Pixel coordinate grounding data
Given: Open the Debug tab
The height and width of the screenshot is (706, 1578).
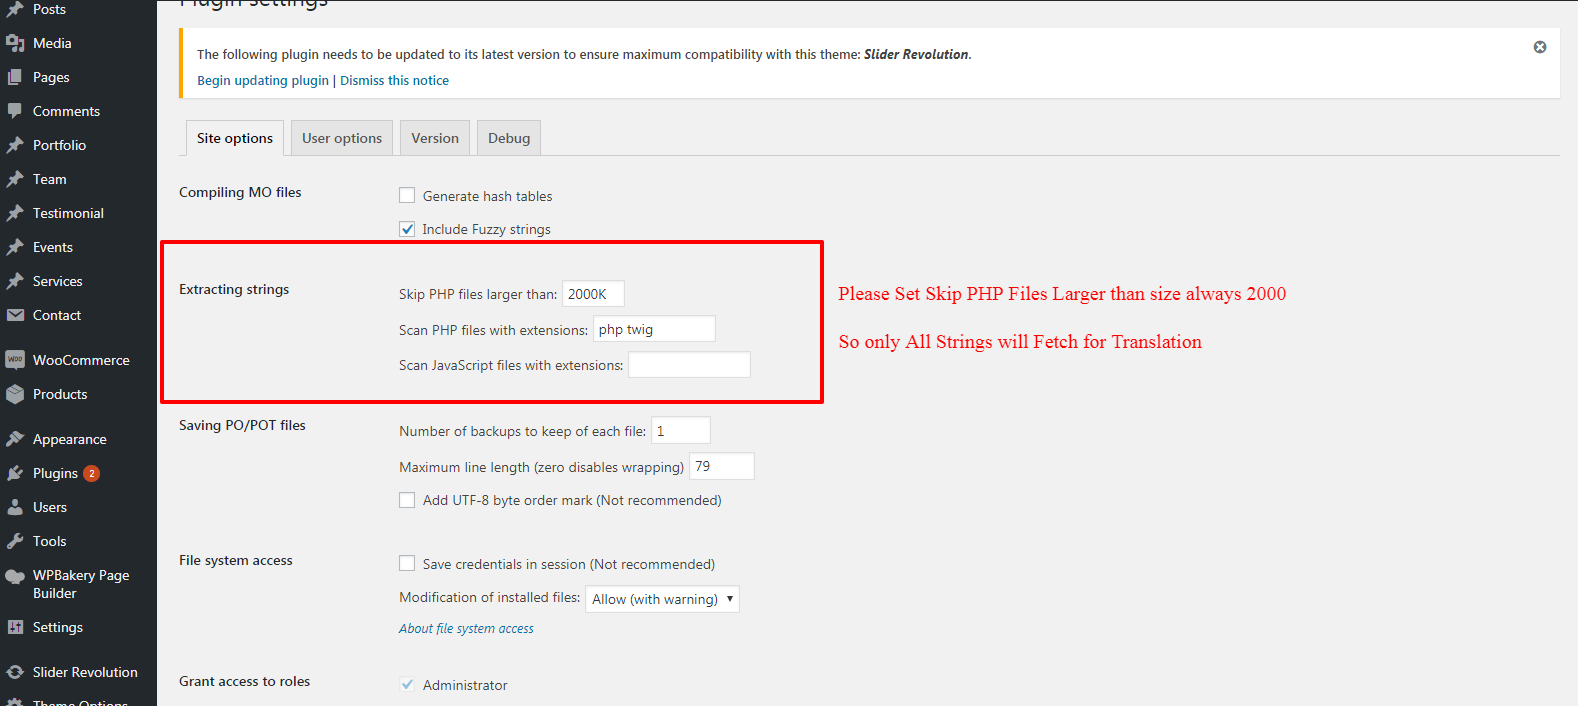Looking at the screenshot, I should (x=509, y=138).
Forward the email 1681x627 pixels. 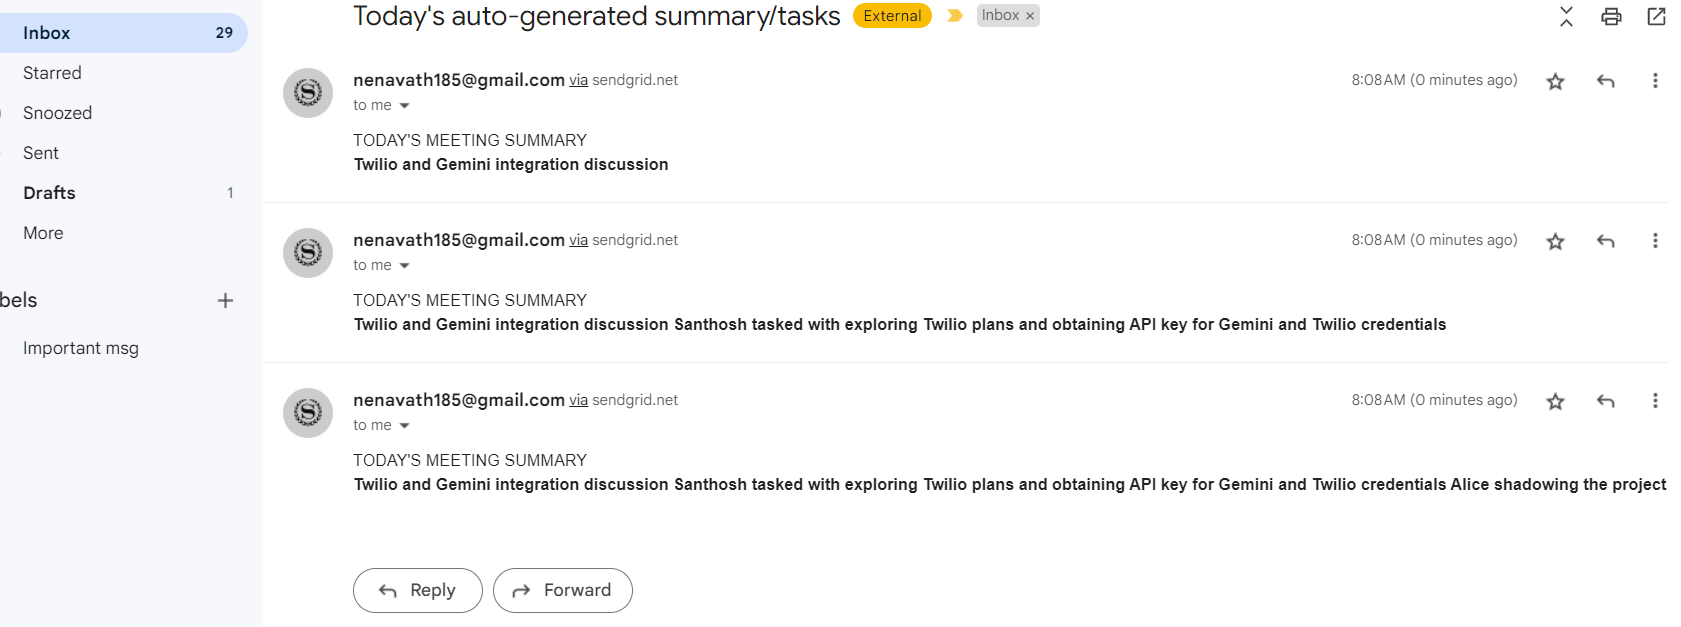tap(562, 590)

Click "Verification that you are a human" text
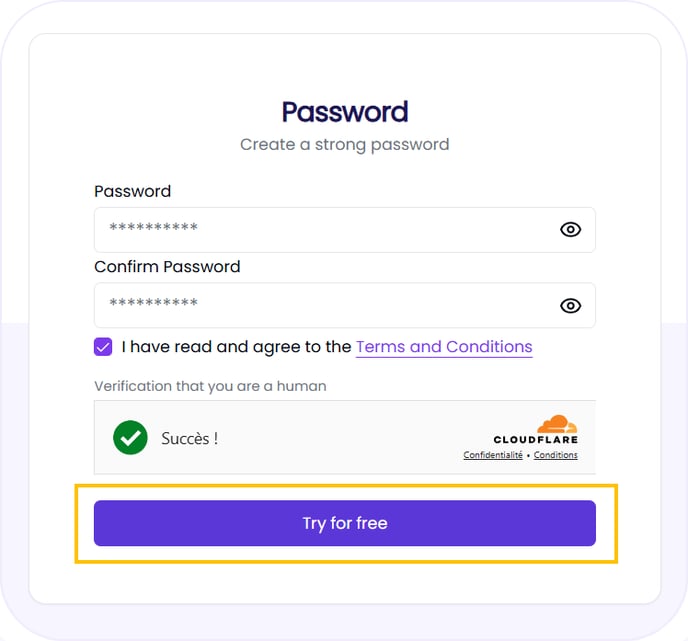[x=210, y=386]
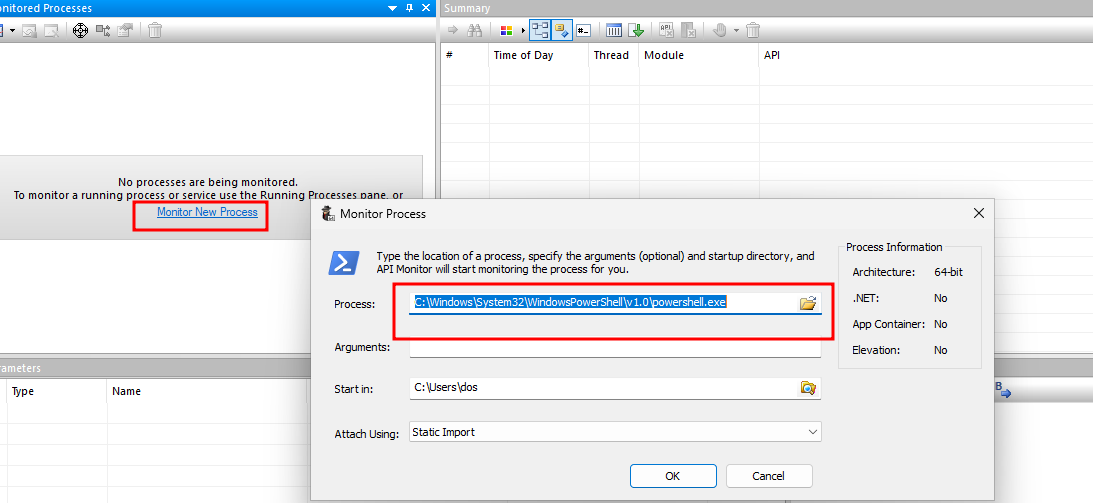Browse for process with the folder icon
The width and height of the screenshot is (1093, 503).
click(x=808, y=303)
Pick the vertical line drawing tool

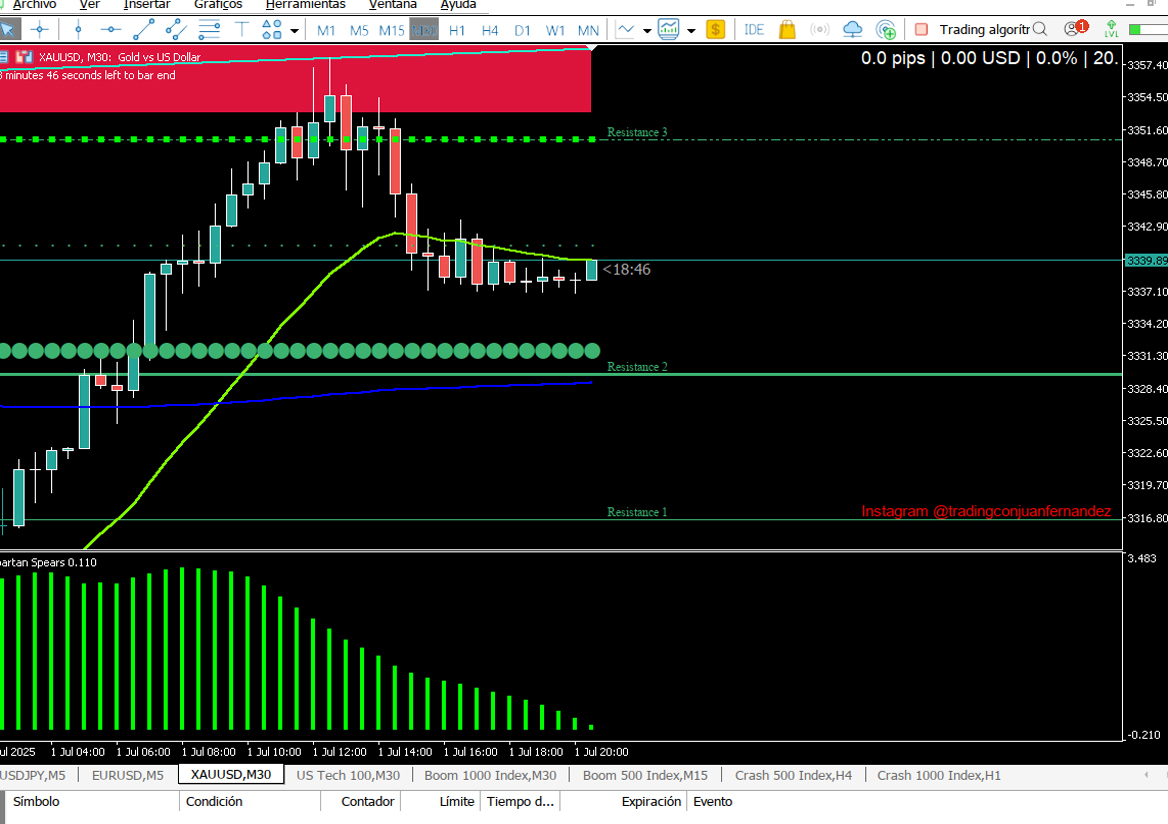(x=78, y=30)
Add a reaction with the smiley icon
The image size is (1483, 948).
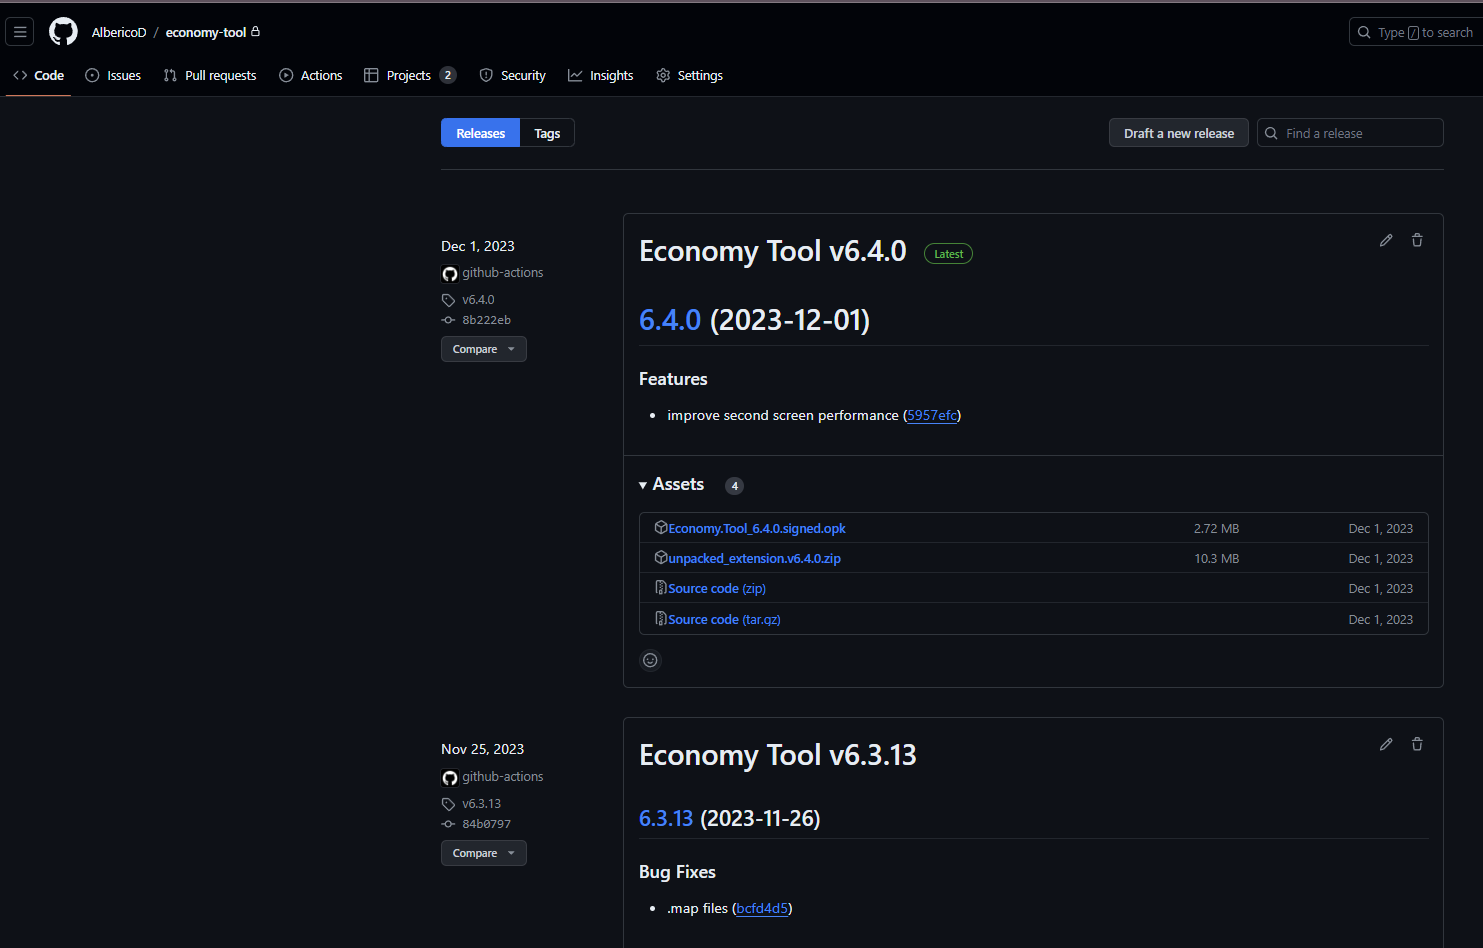click(650, 660)
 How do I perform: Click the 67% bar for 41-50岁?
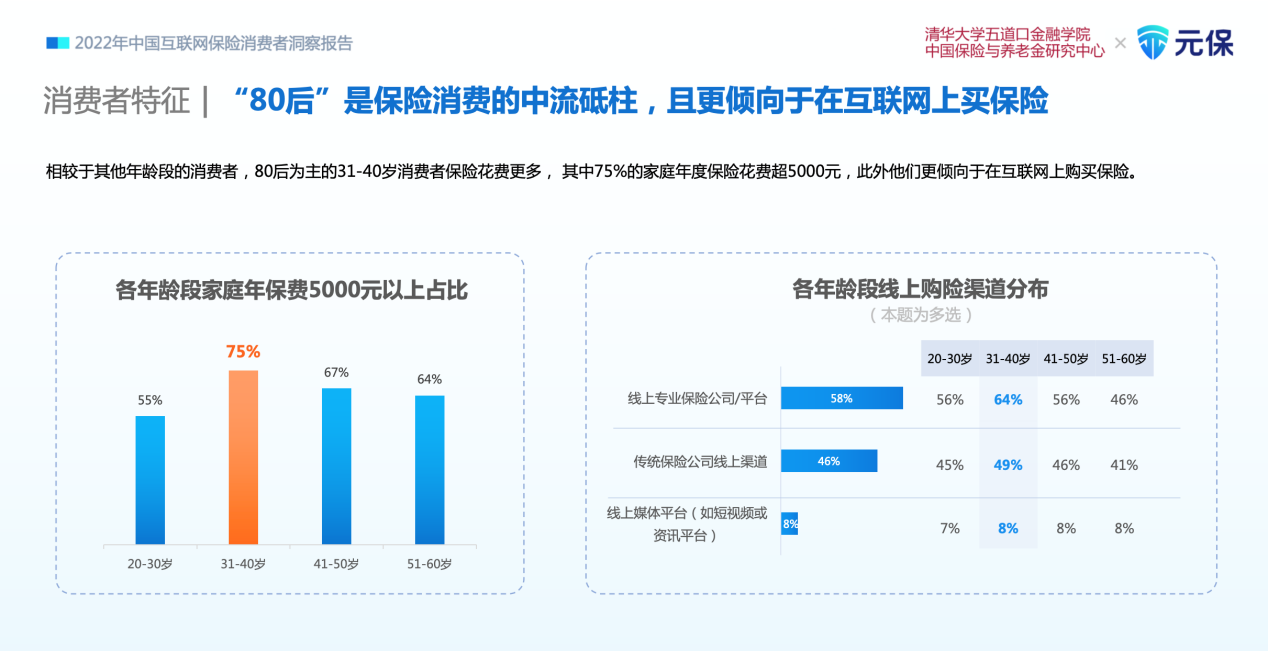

## YOUR TASK
All lines from the one containing "that you are" through the final line of the entries above are to be copied exactly; the pictures are not.

## RESPONSE TO THIS TASK
Click "Verification that you are a human" text
[x=210, y=386]
Browse for process with the folder icon
The width and height of the screenshot is (1093, 503).
click(x=808, y=303)
Pick the vertical line drawing tool

(x=78, y=30)
Add a reaction with the smiley icon
The image size is (1483, 948).
click(650, 660)
 How do I perform: Click the 67% bar for 41-50岁?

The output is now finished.